Pleiotropic effects of ezetimibe/simvastatin vs. high dose simvastatin
International Journal of Cardiology, 07/16/2012
Clinical Article
Pesaro AEP et al. – These data suggest that among stable coronary artery disease (CAD) patients treated with S20, (1) both E10/S20 and S80 were equally effective in further reducing LDL–C; (2) neither treatment had any further significant anti–inflammatory effects; and (3) E10/S20 was more effective than S80 in inhibiting platelet aggregation.
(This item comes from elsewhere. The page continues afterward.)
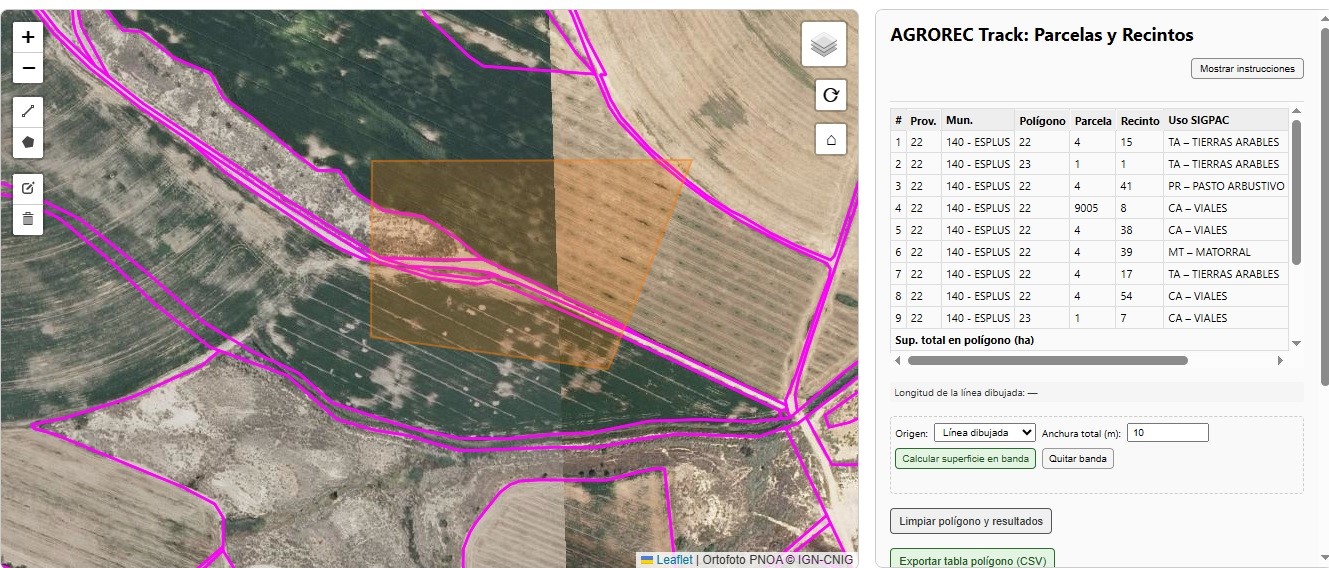Select the draw polyline tool
Image resolution: width=1329 pixels, height=568 pixels.
click(28, 112)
Thus, despite similar lipid lowering and doses 4× less of simvastatin, E10/S20 induced a greater platelet inhibitory effect than S80.
Methods- CAD patients (n=83, 63±9years, 57% men) receiving S20, were randomly allocated to receive E10/S20 or S80, for 6weeks.
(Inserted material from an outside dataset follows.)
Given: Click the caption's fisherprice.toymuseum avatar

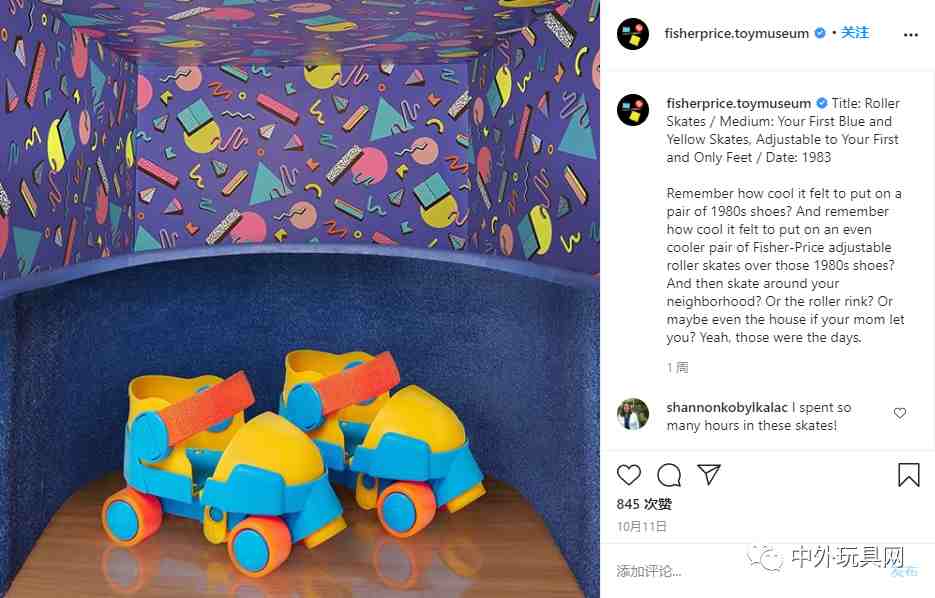Looking at the screenshot, I should [633, 110].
- Lipids, inflammatory markers (C–reactive protein, interleukin–6, monocyte chemoattractant protein–1, soluble CD40 ligand and oxidized LDL), and platelet aggregation (platelet function analyzer [PFA]–100) changes were determined.
- Baseline lipids, inflammatory markers and PFA–100 were similar between groups.
- After treatment, E10/S20 and S80 patients presented, respectively:
- Similar reduction in LDL–C (29±13% vs. 28±30%, p=0.46), apo–B (18±17% vs. 22±15%, p=0.22) and oxidized LDL (15±33% vs. 18±47%, p=0.30);
- No changes in inflammatory markers;
- And, a higher increase of the PFA–100 with E10/S20 than with S80 (27±43% vs. 8±33%, p=0.02).